NFMRI funding will also help to determine the optimal manufacturing reagents to achieve the best possible sensitivity, specificity and reliability of testing kits, to provide further confidence for potential investors that our test can be reliably manufactured. The team will also expand the assay to detect other malaria strains such as P. vivax, which will extend the number of countries the tests can be employed in, as the relative prevalence of Plasmodium strains differs between countries.

This project is supported in partnership with the generous funding from the NSW Department of Primary industries and NFMRI.

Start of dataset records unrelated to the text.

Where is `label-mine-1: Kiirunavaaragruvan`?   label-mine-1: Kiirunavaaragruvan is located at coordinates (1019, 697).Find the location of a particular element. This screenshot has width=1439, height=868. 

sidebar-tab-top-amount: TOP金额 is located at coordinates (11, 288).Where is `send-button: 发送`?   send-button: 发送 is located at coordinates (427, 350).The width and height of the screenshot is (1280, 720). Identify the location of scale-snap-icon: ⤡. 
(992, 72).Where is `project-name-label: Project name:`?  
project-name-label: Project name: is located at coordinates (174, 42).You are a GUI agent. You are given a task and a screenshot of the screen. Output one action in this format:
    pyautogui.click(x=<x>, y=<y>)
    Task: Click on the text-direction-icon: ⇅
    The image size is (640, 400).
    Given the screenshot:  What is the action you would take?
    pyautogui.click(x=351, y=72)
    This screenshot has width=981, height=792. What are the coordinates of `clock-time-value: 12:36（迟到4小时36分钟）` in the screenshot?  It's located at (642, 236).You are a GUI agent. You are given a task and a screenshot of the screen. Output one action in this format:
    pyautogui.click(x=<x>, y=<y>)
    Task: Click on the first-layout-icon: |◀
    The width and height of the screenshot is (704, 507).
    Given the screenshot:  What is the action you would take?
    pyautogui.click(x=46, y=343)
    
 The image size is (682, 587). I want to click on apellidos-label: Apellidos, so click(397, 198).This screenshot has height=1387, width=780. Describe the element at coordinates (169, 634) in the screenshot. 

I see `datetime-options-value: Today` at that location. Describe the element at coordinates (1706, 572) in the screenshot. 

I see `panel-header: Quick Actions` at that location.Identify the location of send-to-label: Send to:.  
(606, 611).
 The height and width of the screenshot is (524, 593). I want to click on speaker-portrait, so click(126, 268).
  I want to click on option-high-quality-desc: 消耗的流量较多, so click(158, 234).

A/Prof Janet DaviesQueensland University of Technology$99,953 from 2018 to 2019
Point of care diagnosis for hay fever and asthma; development and validation of rapid subtropical specific IgE tests
This project proposes to use allergen molecules of subtropical grass pollen for more specific tests and treatments to assist people allergic to grasses in subtropical regions. Approximately 15% of the Australian population suffers from allergic diseases and the devastating effect of such allergies was felt in the recent thunderstorm asthma event in Melbourne where over 12,000 people were affected and 9 reportedly died. After identifying and characterising all the key allergens of two major subtropical grass pollens and making headway in subtropical grass pollens research, A/Prof Davies is proposing to partner with Abionic SA, a Swiss company that has developed an instrument that quickly measures levels of sensitivity to allergens in doctors’ rooms, to investigate whether recombinant version of their pollen allergens are effective as a more specific and rapid point of care diagnostic test for grass pollen allergy in warmer regions of the world. NFMRI funding would help support optimal generation and purification of two quality assessed recombinant allergen components, as well as trialling these component on a new point of care diagnostic platform. The pre-commercial research will advance the innovations quickly for commercial uptake.